Crude bulls, we have liftoff. Oil prices skyrocketed this morning after OPEC+ announced that the group of oil-producing nations would cut production in the months ahead.
Brent (the European standard) and WTI (the US standard) crude both ripped higher as stocks gained, too. Shortly before noon, however, the Dow, S&P, and Nasdaq Composite retraced from their intraday highs.
The Dow remained up on the day while the Nasdaq Composite sat on a moderate loss. The S&P split the difference, trading flat.
Recession concerns and political drama – namely, revenge against the US for not wanting to refill the strategic petroleum reserve (SPR) just yet – drove OPEC+ to slash production quotas. The announcement sparked a short squeeze on oil today as hedge funds scrambled to cover their bearish exposure to crude.
Wall Street was predicting a short-term dip in oil due to the banking crisis, as most economists expected a more imminent recession amid a broader “credit crunch” in the US. Hedge funds loaded up on shorts as a result.
Then, OPEC+ dropped its production cut bombshell over the weekend and those same hedge funds panic-covered this morning. Anyone who bought the oil dip made out like bandits.
But did OPEC+ try to trigger the squeeze? Or was it simply a happy accident?
“The scale of the cuts and the element of surprise is likely to have been intended to intensify the rush of short-covering as well as boost confidence and draw more bullish investors back into the market,” explained energy expert John Kemp.
Oil and gas-reliant industries were hit hard by the squeeze, deliberate or not. Auto manufacturers (-3.00%) and airlines (-2.40%) plummeted this morning.

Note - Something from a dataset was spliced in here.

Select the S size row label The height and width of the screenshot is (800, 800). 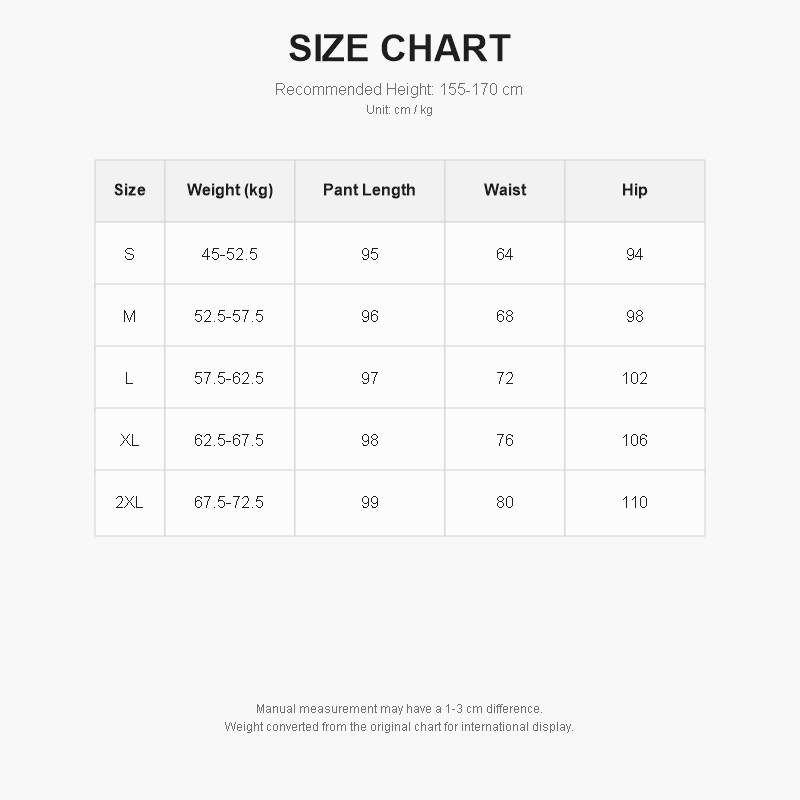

Tech was hurt, too, as rising oil prices should make the Fed’s fight against inflation even more difficult.
“The actual cut itself was less of a surprise, given the large increase in global inventories and recession concerns, likely increased by the recent banking struggles,” said Morningstar energy analyst Stephen Ellis.
“Higher oil prices are likely to provide a modest boost to inflation, providing more of a dampening effect on the economy.”
St. Louis Fed President Jim Bullard, who has long been the Fed’s biggest hawk, was interviewed about the OPEC+ production cut this morning.
“This was a surprise […] but whether it will have a lasting impact, I think, is an open question,” Bullard said on Bloomberg Television.
“Oil prices fluctuate around, it is hard to track exactly. Some of that might feed into inflation and make our job a little more difficult.
Prior to the production cut, Bullard had already anticipated higher oil prices due to recent economic progress in China.
“I think inflation will be stickier,” he concluded.
That whacked growth stocks, which now face a crisis in confidence at the top of a very strong short-term rally.
Will crude hold its gains, though? Short squeezes tend to retrace lower in the sessions that follow the initial “blast.” But make no mistake about it; this rally could have legs long-term. Just don’t expect oil to keep rising in the short-term, though, until it has a chance to retrace slightly.
Short squeezes seldom last longer than a week. And with everyone so incredibly bullish on oil today, there’s perhaps no better time to start looking at bearish short-term exposure.